-- Opening Marker --

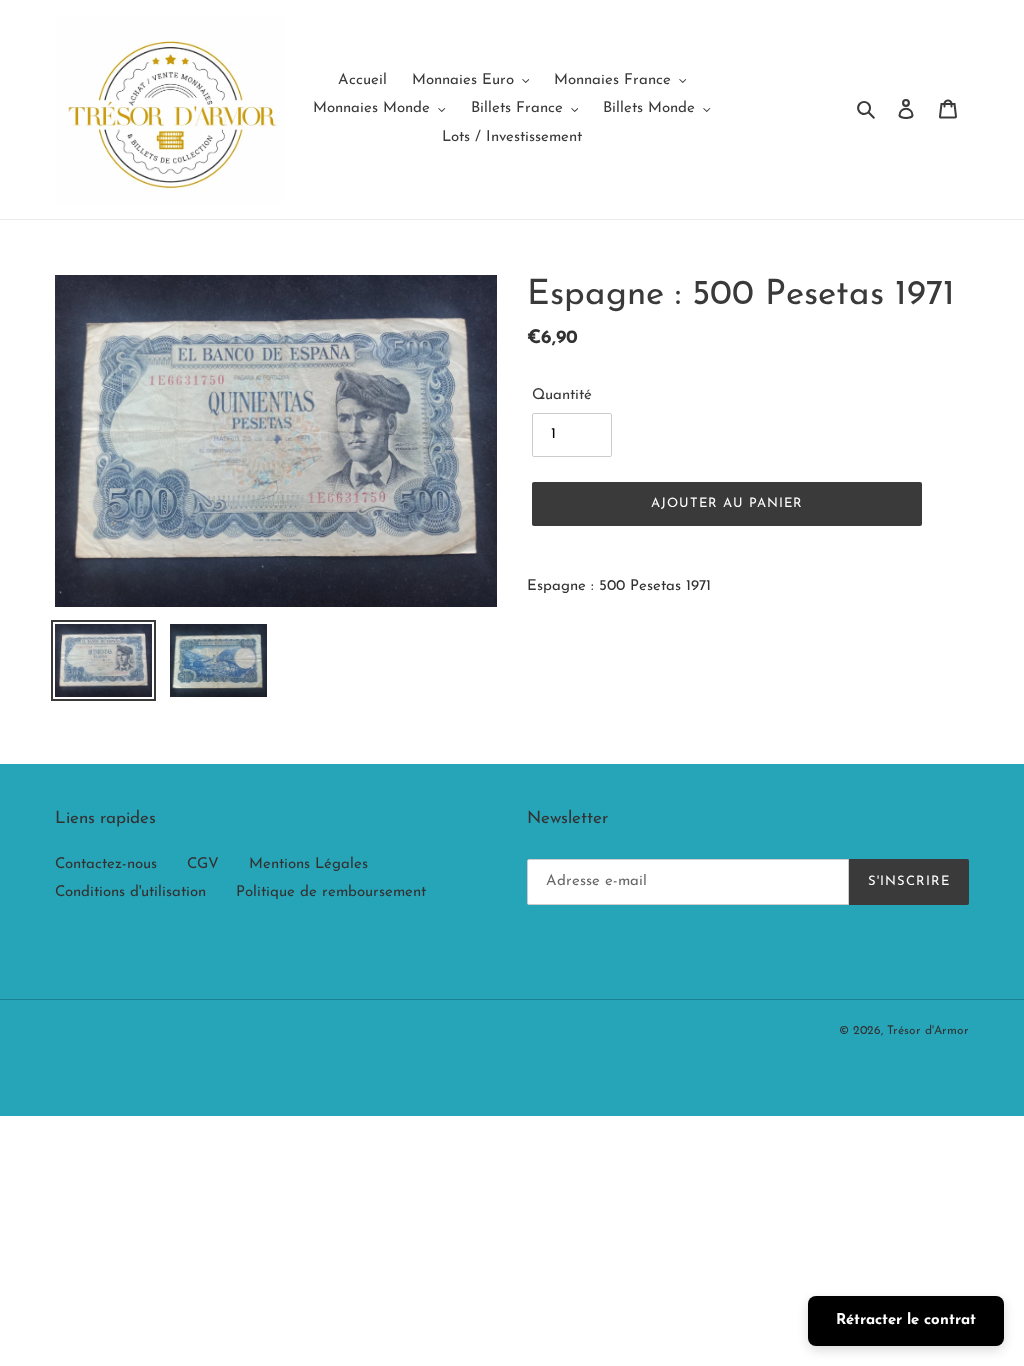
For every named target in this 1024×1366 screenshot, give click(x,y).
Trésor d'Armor (928, 1031)
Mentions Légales (308, 864)
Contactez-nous (106, 864)
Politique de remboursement (331, 892)
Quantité (562, 395)
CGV (203, 864)
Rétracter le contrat (906, 1320)
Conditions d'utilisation (130, 892)
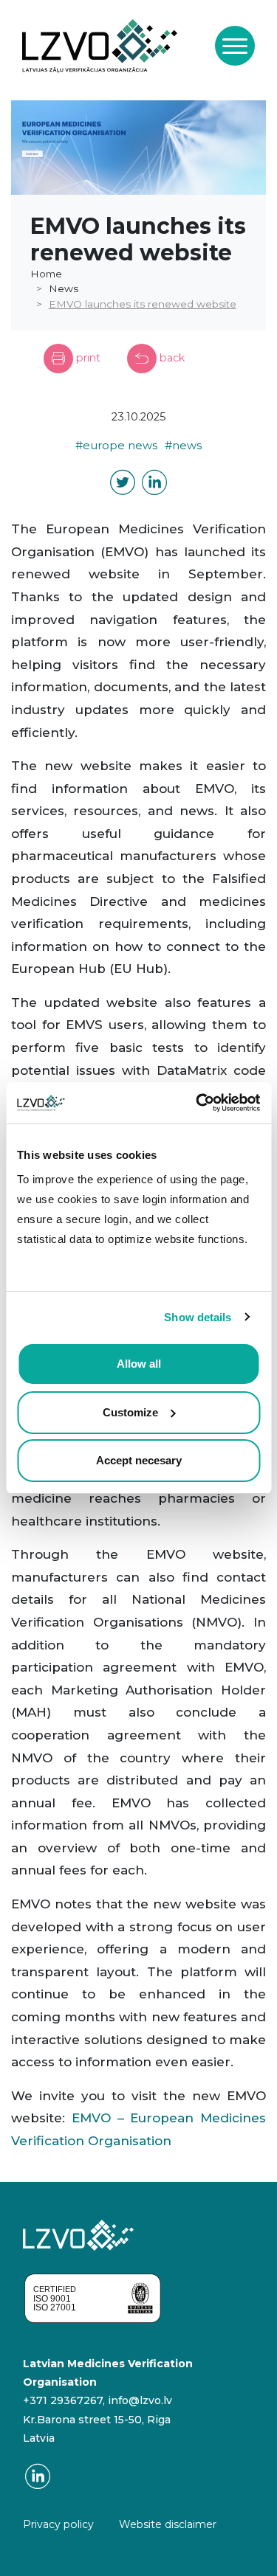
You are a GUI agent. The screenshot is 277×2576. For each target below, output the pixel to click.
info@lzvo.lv (140, 2400)
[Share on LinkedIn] (154, 485)
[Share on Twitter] (122, 485)
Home (46, 274)
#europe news (116, 445)
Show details (197, 1317)
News (63, 288)
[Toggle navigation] (235, 46)
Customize (130, 1412)
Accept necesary (139, 1460)
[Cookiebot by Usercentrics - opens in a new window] (197, 1102)
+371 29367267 (63, 2400)
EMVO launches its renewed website (142, 304)
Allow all (139, 1363)
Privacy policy (58, 2524)
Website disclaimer (167, 2524)
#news (183, 445)
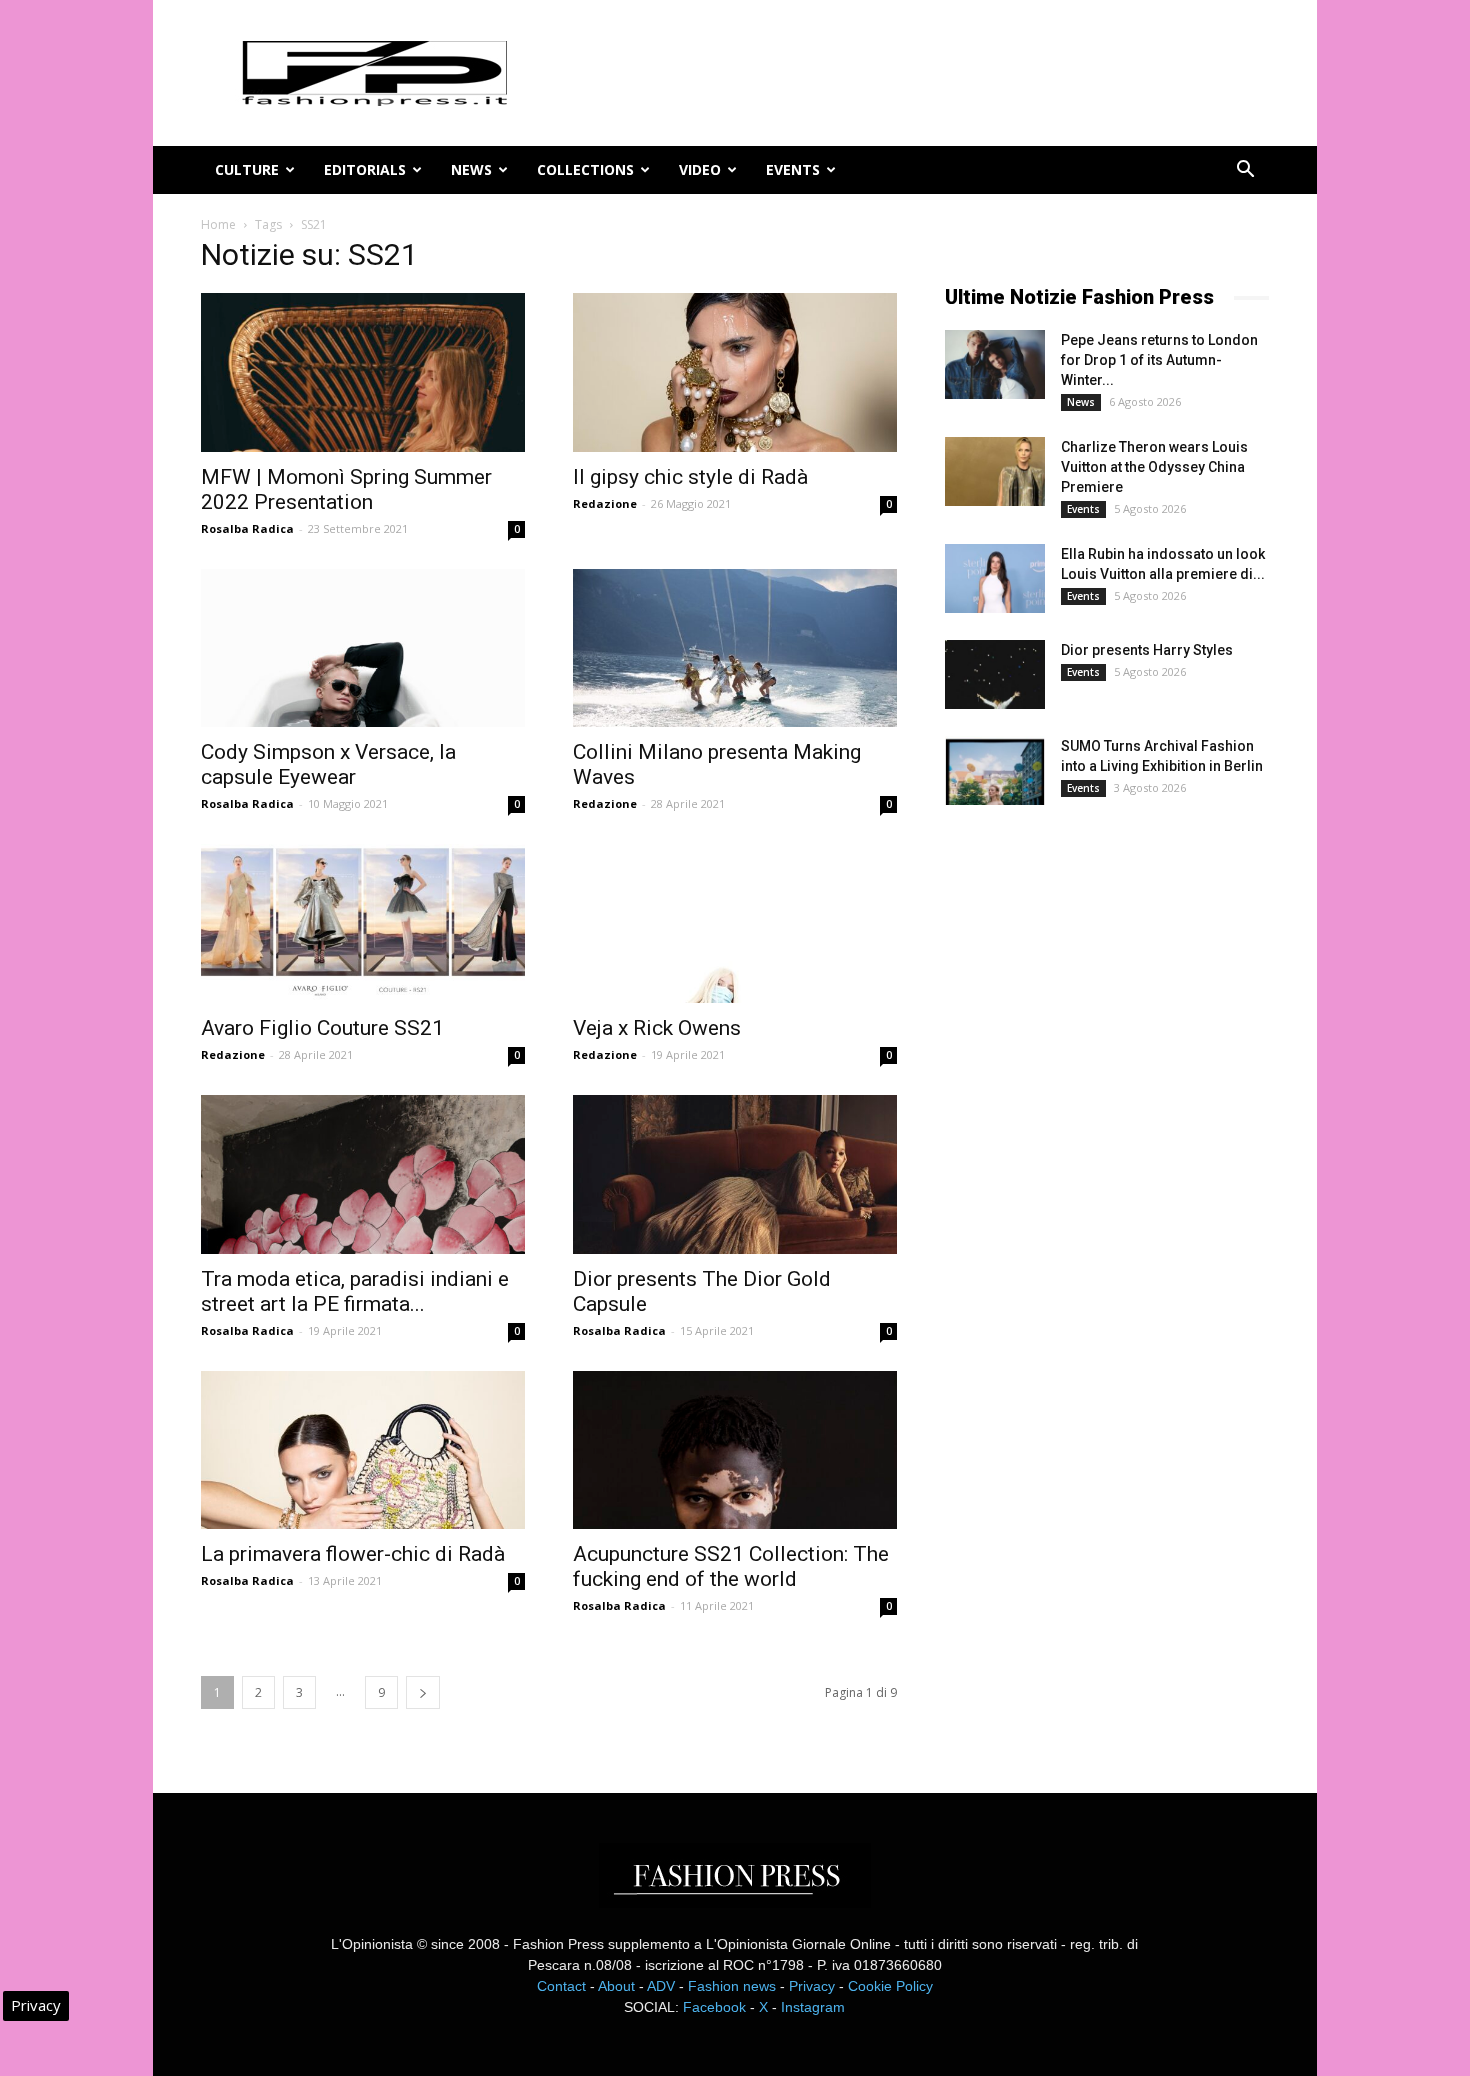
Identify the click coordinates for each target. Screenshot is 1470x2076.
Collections (585, 169)
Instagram (813, 2007)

-- Closing Marker --

Above are the records; give them all again exactly, apart from the pictures.

For every named target in this 1024×1366 screenshot, give click(x,y).
Trésor d'Armor (928, 1031)
Mentions Légales (308, 864)
Contactez-nous (106, 864)
Politique de remboursement (331, 892)
Quantité (562, 395)
CGV (203, 864)
Rétracter le contrat (906, 1320)
Conditions d'utilisation (130, 892)
You are a GUI agent. The screenshot is 277×2576. For each target below, output the pixel to click.
info@lzvo.lv (140, 2400)
[Share on LinkedIn] (154, 485)
[Share on Twitter] (122, 485)
Home (46, 274)
#europe news (116, 445)
Show details (197, 1317)
News (63, 288)
[Toggle navigation] (235, 46)
Customize (130, 1412)
Accept necesary (139, 1460)
[Cookiebot by Usercentrics - opens in a new window] (197, 1102)
+371 29367267 (63, 2400)
EMVO launches its renewed website (142, 304)
Allow all (139, 1363)
Privacy policy (58, 2524)
Website disclaimer (167, 2524)
#news (183, 445)
Identify the click coordinates for each target. Screenshot is 1470x2076.
Collections (585, 169)
Instagram (813, 2007)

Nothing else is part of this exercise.